** Begin Source text **
I have had a G loomis rod for over 13 years and i recently broke it. I had a brand new one sent to me for $100.00 through their expediter program. They charged my account and sent me a new rod (the same one that originally cost around $400.00) then when you get the new rod you send them your broken one back in the same tube. They pay for the shipping back with a return lable and you are all done. I broke my rod on a Friday and the new one was at my door on Monday the next week. This is part of their limited life time guarantee. They were bought out by Shimano North America holding Co. Phone number is 949-951-5003. Just another idea for you. I hope you get what works best for you.


----------



## gotribe (May 5, 2006)
** End Source text **
** Begin Provided data **
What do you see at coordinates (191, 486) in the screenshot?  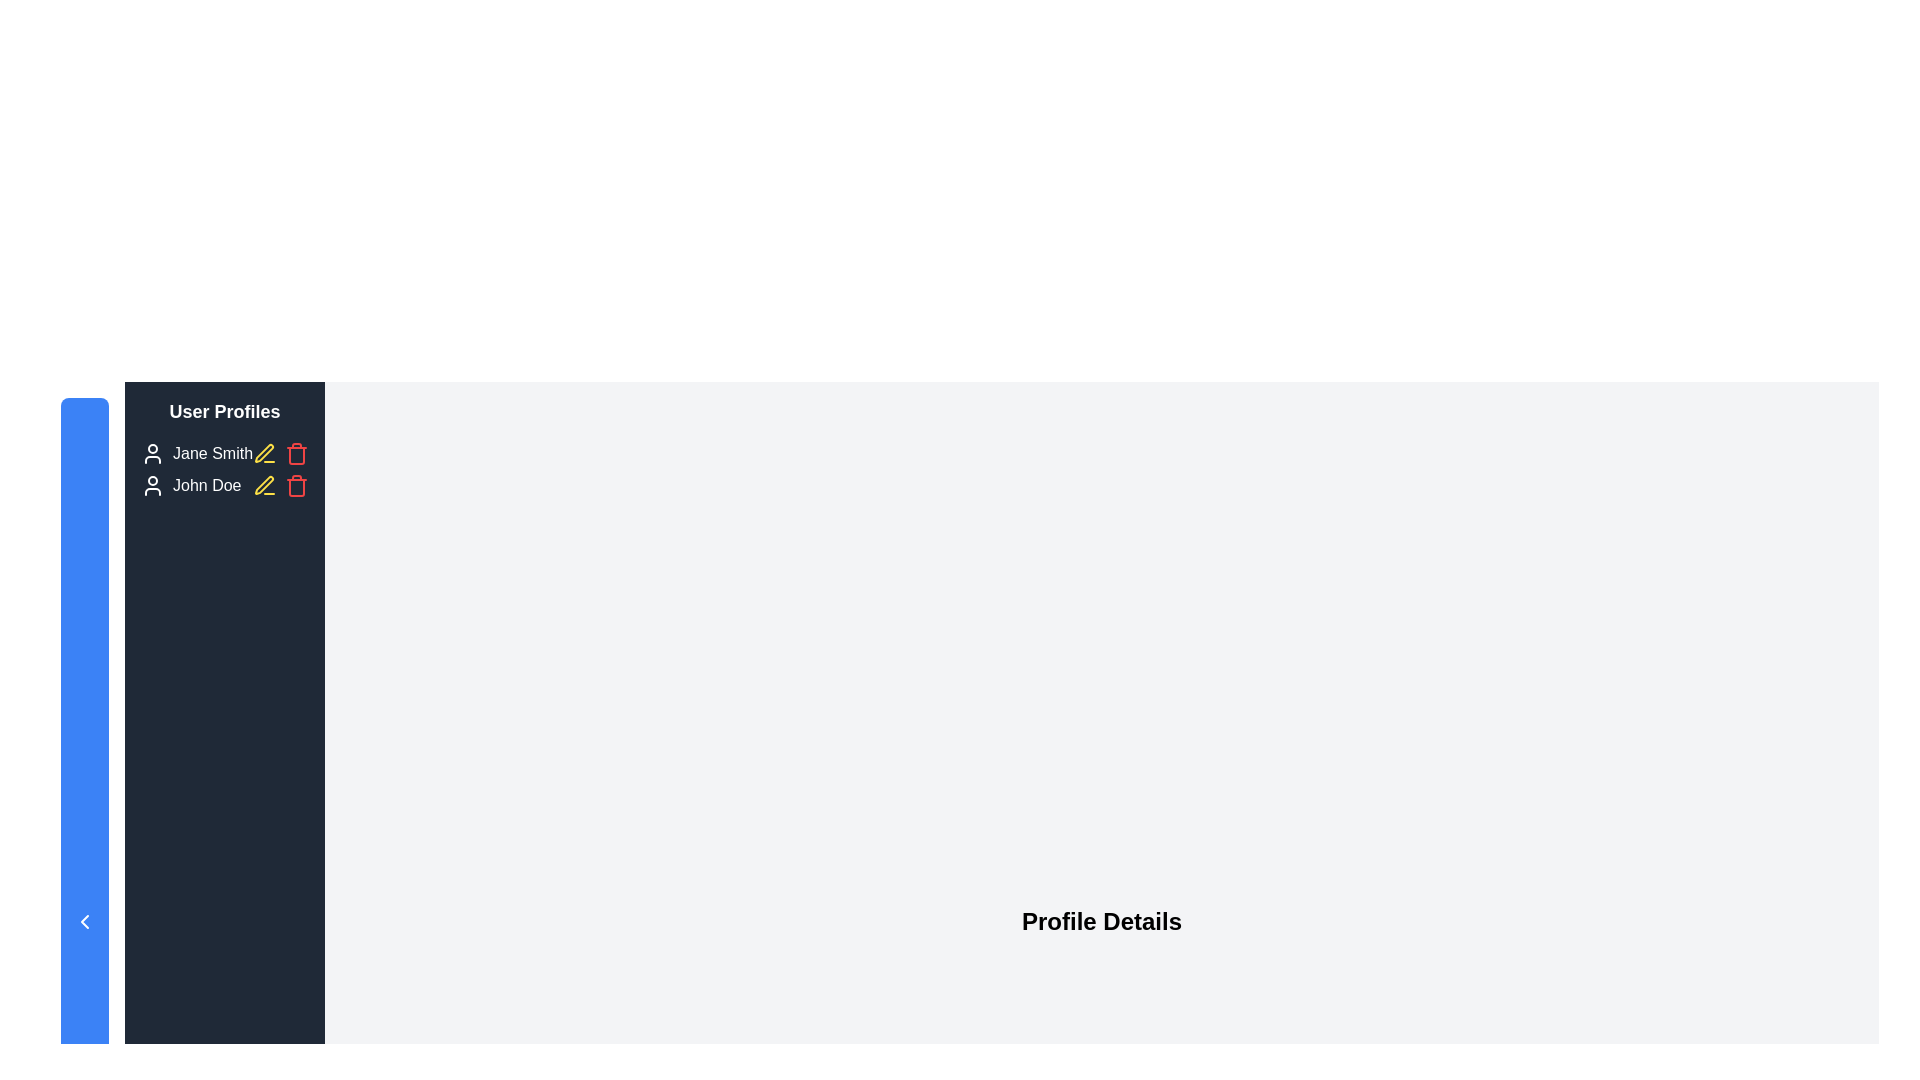 I see `the user profile list item for 'John Doe'` at bounding box center [191, 486].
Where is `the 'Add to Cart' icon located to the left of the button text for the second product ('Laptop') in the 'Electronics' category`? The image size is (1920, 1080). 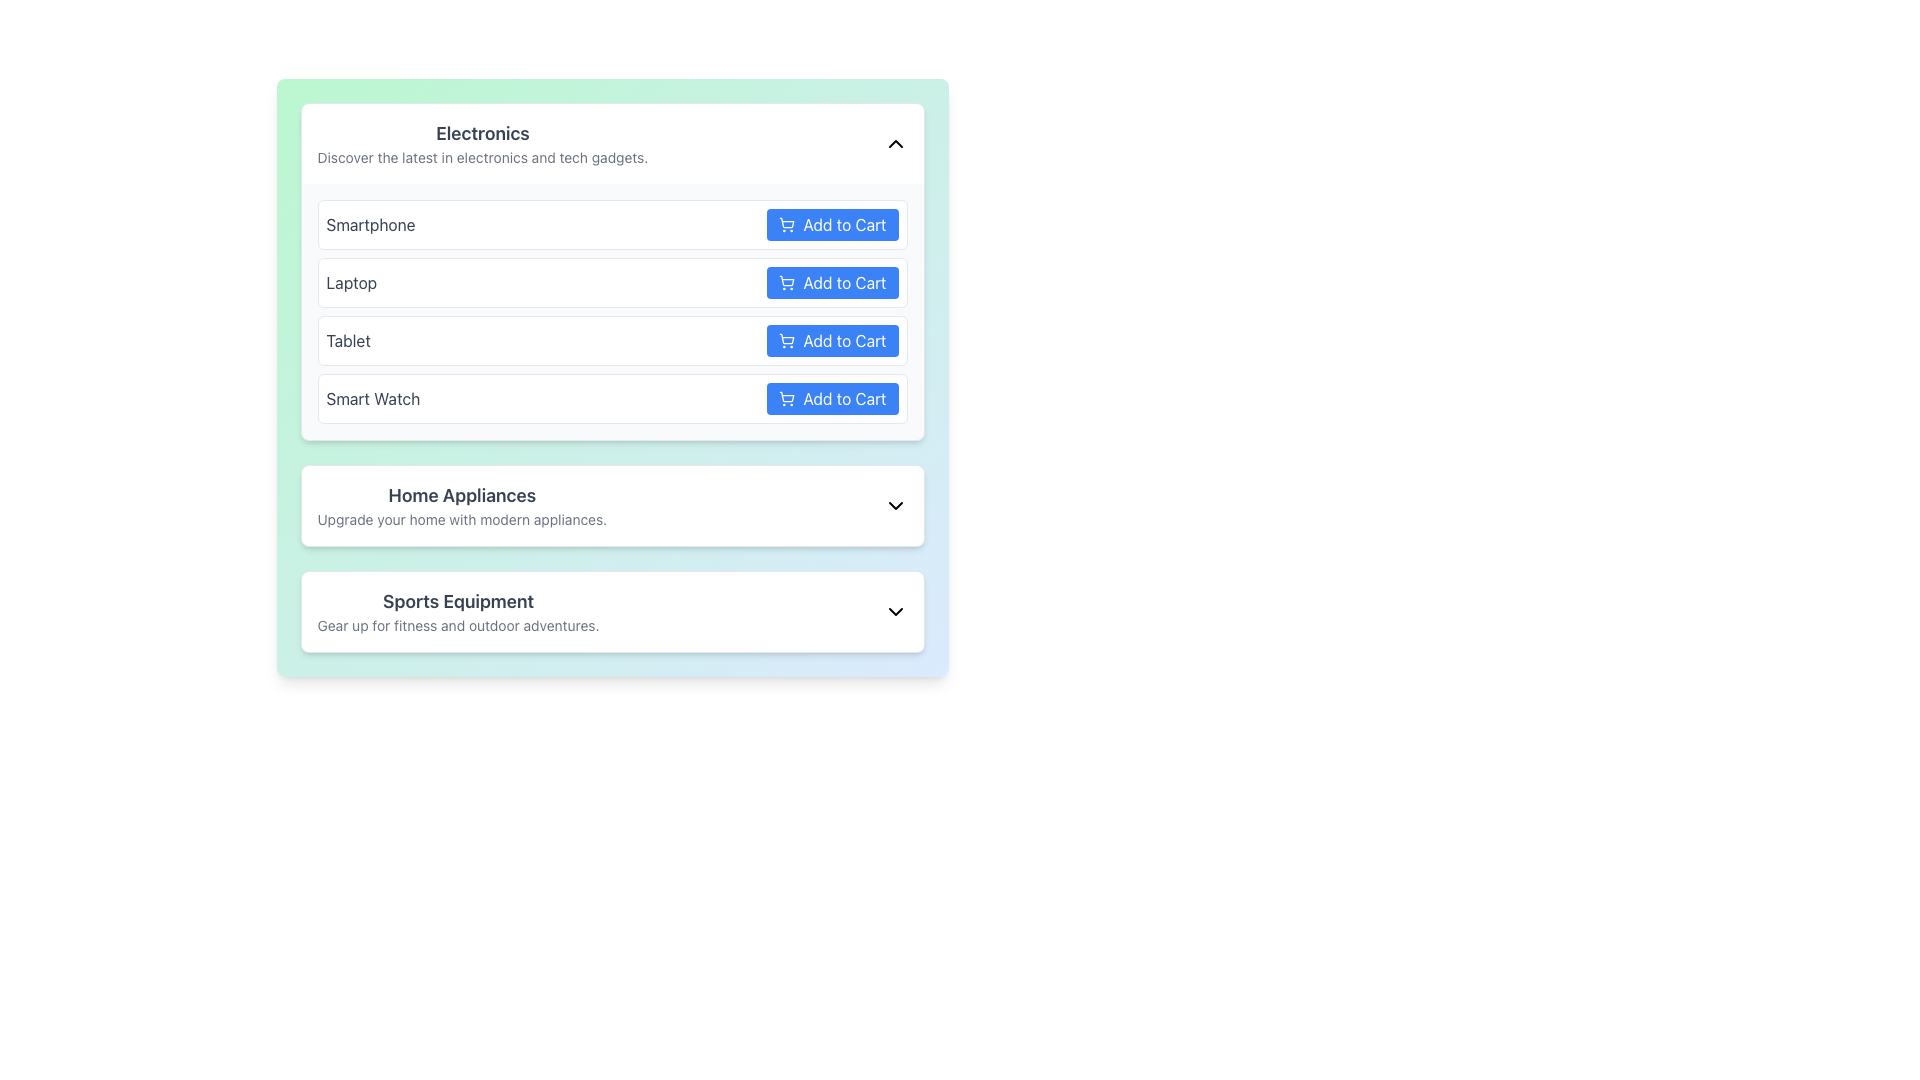 the 'Add to Cart' icon located to the left of the button text for the second product ('Laptop') in the 'Electronics' category is located at coordinates (786, 281).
** End Provided data **
→ **Task instructions**
Reproduce the entire forum post on the rod replacement program word for word, including its closing separator and header line.

→ **Solution to the problem**
I have had a G loomis rod for over 13 years and i recently broke it. I had a brand new one sent to me for $100.00 through their expediter program. They charged my account and sent me a new rod (the same one that originally cost around $400.00) then when you get the new rod you send them your broken one back in the same tube. They pay for the shipping back with a return lable and you are all done. I broke my rod on a Friday and the new one was at my door on Monday the next week. This is part of their limited life time guarantee. They were bought out by Shimano North America holding Co. Phone number is 949-951-5003. Just another idea for you. I hope you get what works best for you.


----------



## gotribe (May 5, 2006)